» **TASK DETAILS**:
Take every line containing "agent" out of the records.

» **SOURCE DATA**:
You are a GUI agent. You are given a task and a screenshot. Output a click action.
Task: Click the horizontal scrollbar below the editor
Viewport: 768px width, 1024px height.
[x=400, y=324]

--

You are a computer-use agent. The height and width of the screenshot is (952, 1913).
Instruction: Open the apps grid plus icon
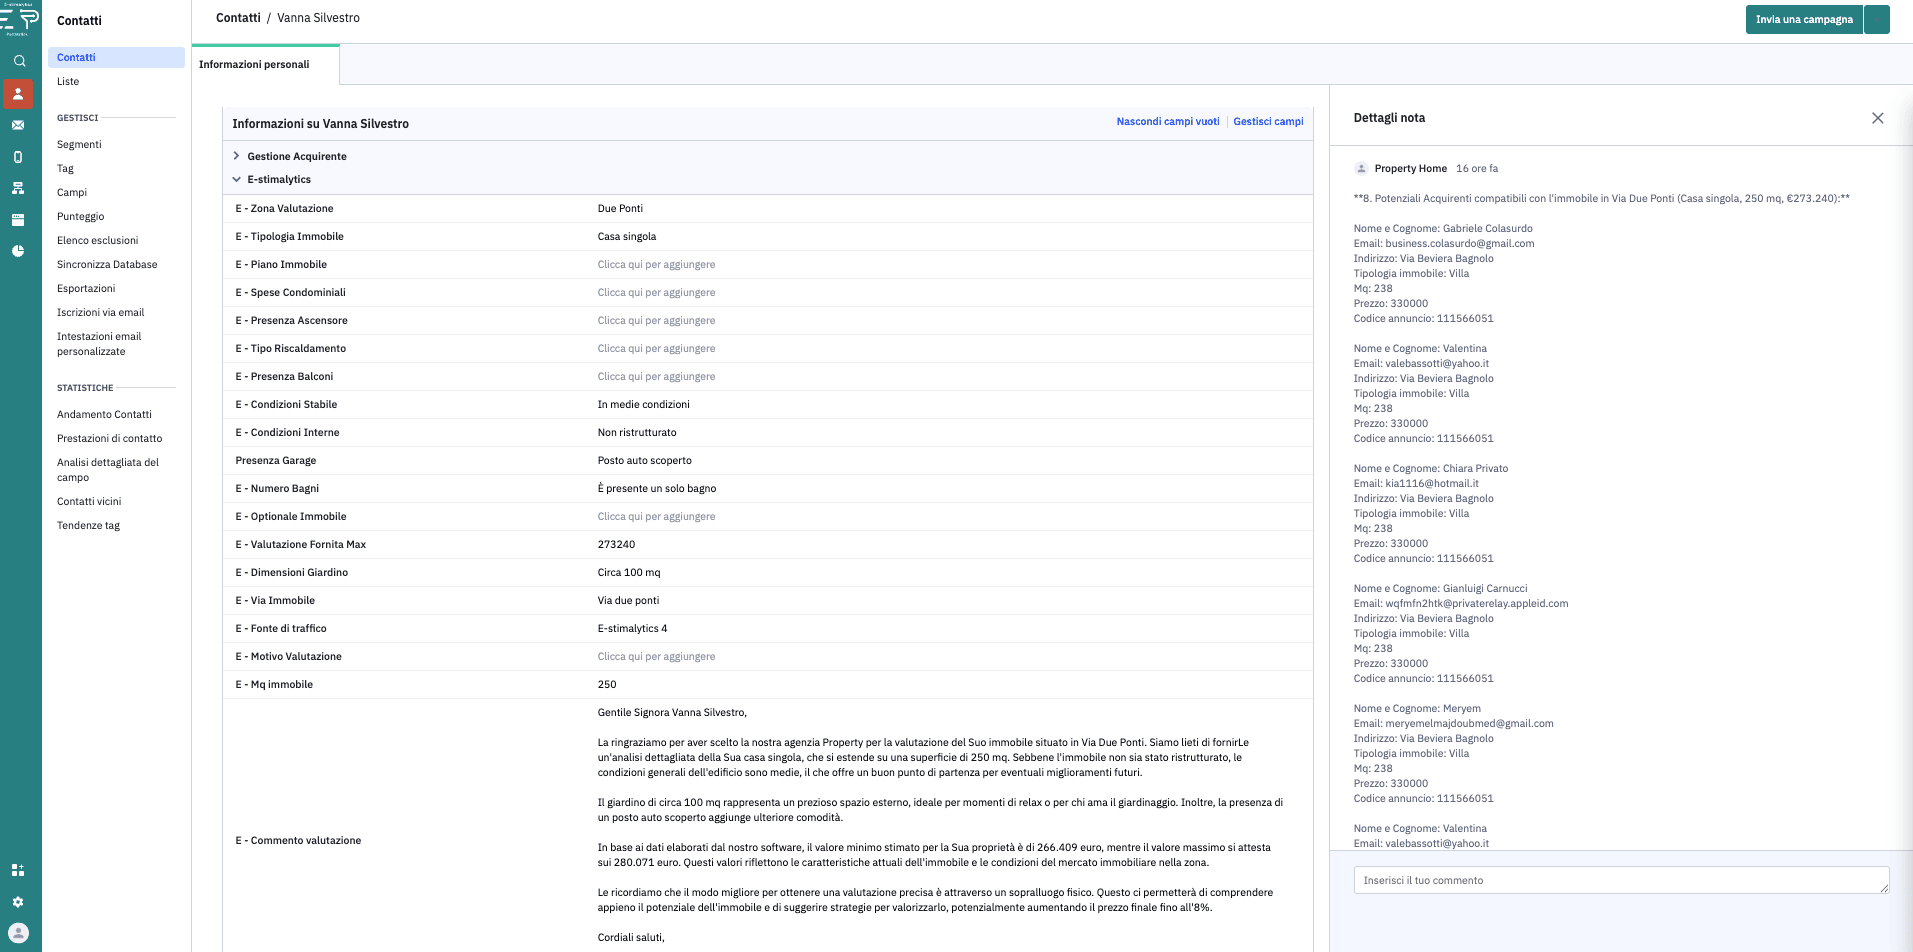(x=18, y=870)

» **EXERCISE RESPONSE**:
You are a GUI agent. You are given a task and a screenshot. Output a click action.
You are a computer-use agent. The height and width of the screenshot is (952, 1913).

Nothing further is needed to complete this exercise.